Para ello, el profesor les
remitirá de nuevo a la hoja sobre la que escribieron en la primera fase.
Retomemos el amuleto del que
hablábamos antes…
¿Qué
cualidad tuya sustituía ese amuleto?
¿Cómo
podía ese amuleto tener esa capacidad?
¿Existe
alguna posibilidad de que no fuera el amuleto la explicación a tu éxito y
fueras tú quien lo conseguiste con tus capacidades?
¿Estarías dispuesto a
cambiar tu amuleto por la confianza en ti mismo y tus capacidades? (Escríbelo)
Pues entonces, dale la vuelta
al papel y dibuja el amuleto en el que has confiado hasta ahora. Cuando lo
tengas dibujado, levanta la mano para que el profesor te vea y te dé una hoja
nueva, en la que pueda aparecer el siguiente mensaje:
(El profesor recoge las hojas
de aquellos alumnos que han levantado la mano y las mete en una bolsa de basura
preparada a tal efecto. Asimismo, entrega a cada alumno que lo solicita una
nueva hoja con el siguiente mensaje que deben completar:
Cuando me ocurrió…………. pensé
que el responsable de ello había sido el amuleto………….,
pero ahora me doy cuenta de
que los amuletos no tienen la capacidad de ayudarme.

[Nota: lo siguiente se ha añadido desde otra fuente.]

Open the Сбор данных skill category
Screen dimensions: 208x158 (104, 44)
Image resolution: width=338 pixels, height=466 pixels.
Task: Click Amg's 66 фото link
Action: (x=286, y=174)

Aquello salió bien debido a
mi capacidad para……………., así que, de ahora en adelante,
prefiero confiar en mí mismo
y mis posibilidades
y no depender de un objeto
que en nada puede ayudarme.
¡Mi nuevo amuleto soy yo
mismo!
PROPUESTA DE CONTINUIDAD:
Esta actividad puede completarse
haciendo lo mismo para otras situaciones de éxito en las que los estudiantes no
se hayan atribuido el mérito correspondiente, sino que lo hayan asignado a
otros elementos.
Para mayor enriquecimiento, la
actividad puede ser oral y los alumnos pueden comentar entre sí las
situaciones, reforzando aquellos contenidos con los que además estén de acuerdo
(algo que, por otra parte, el profesor también puede y debe hacer (p.ej. “Es
verdad, Juan, tienes una gran capacidad para sacrificarte en el estudio y que
aprobaras ese examen no fue cuestión de suerte, sino el fruto de tu trabajo”).
También es posible hablar del caso contrario, cuando
creemos que hemos tenido mala suerte para evitar responsabilidades.